2022 Global Threat Intelligence Report by NTT Security


The 2022 Global Threat Intelligence Report by NTT Security Holdings highlights several key trends and events in the cybersecurity landscape:

  1. Shift in Attacks to Critical Infrastructure and Supply Chains: The report indicates that attacks more than doubled in the technology, telecommunications, and transport and distribution sectors. This is largely due to the increased reliance on digital environments and remote working due to COVID-19 and digital transformation. The technology sector was the most targeted industry with 21% of all attacks, followed by finance (17%) and education (11%) (Page 6).
  2. Cloud Migration Shaping Global Attacks: As organizations migrate to cloud environments, attacks targeting platforms and network services have decreased. However, web-application (42%) and application-specific (30%) attacks continue to rise, accounting for 72% of all attacks (Page 7).
  3. Diversifying Target Scope and Attack Intensity: There was a 30% increase in hostile activity targeting clients, led by attacks against applications and network infrastructure, along with denial of service and brute-force attacks. The rate of attacks targeting all top three industries dropped, indicating a diversification of targets by threat actors (Page 8).
  4. Rise in Trojan Deployments and Botnet Re-emergence: Trojans accounted for 65% of malware in 2021, up from 35% in 2020. There was a 50% increase in detected malware led by Trojans and botnets during 2021. This indicates attackers’ desire to increase control over an environment by maintaining long-term persistence (Page 9).

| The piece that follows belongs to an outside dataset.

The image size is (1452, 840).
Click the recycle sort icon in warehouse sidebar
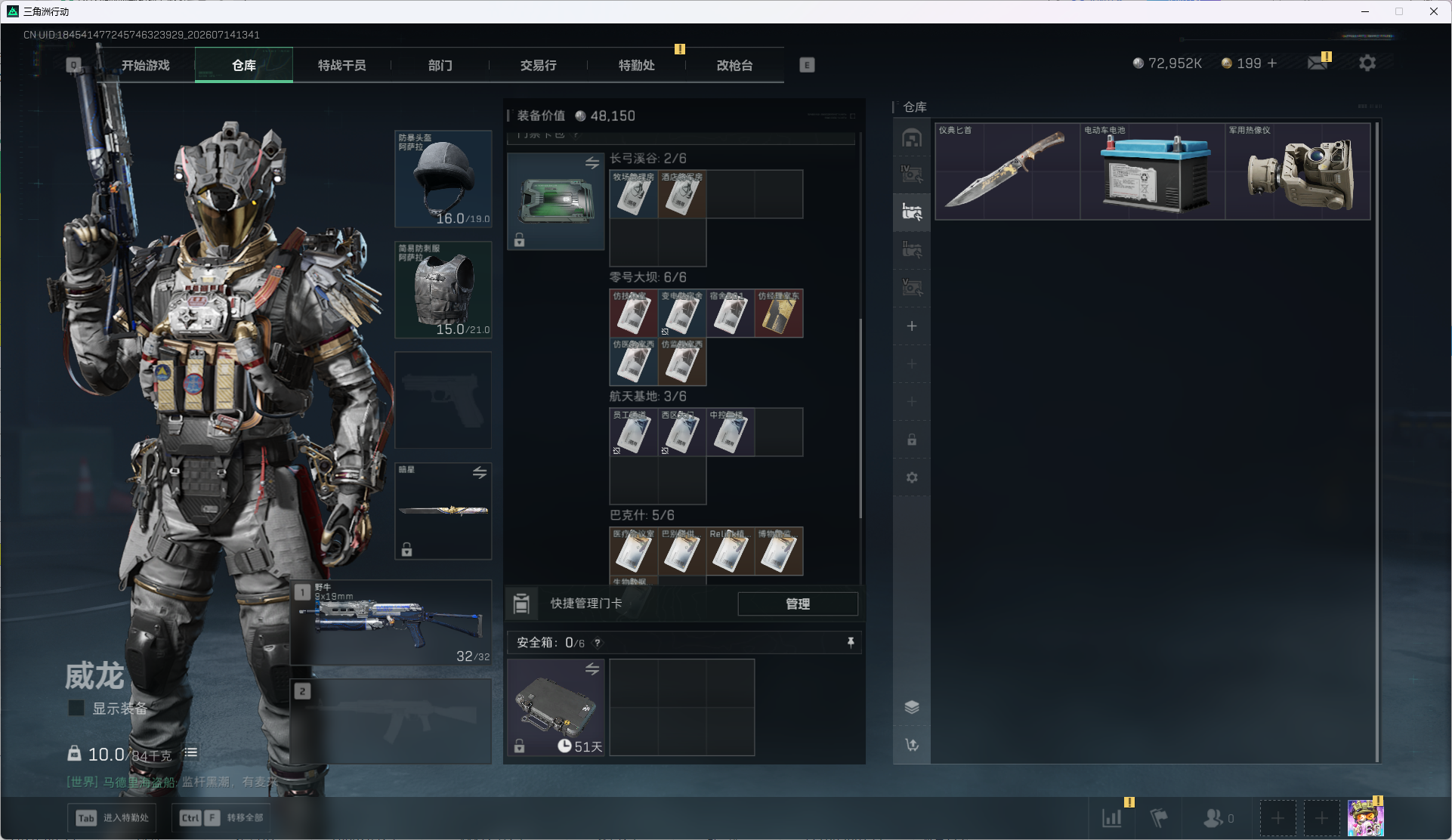tap(912, 745)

  5. Ransomware Impacting Business Continuity: 24% of all incident response engagements with NTT’s Digital Forensics and Incident Response team in 2021 were related to ransomware, a 240% growth from 7% in 2019. This indicates that organizations are increasingly challenged in defending and responding to ransomware incidents (Page 10).
  6. Impact of Russia-Ukraine Conflict: The conflict between Russia and Ukraine has had significant impacts on the cybersecurity landscape, with cyber operations beginning much earlier than the physical invasion. The conflict has seen the use of various cyber threats including ransomware, malware, data wipers, phishing, and more. This conflict could set a precedent for how cyber operations will be leveraged for offense and to support traditional physical, economic, and diplomatic actions (Pages 11-13).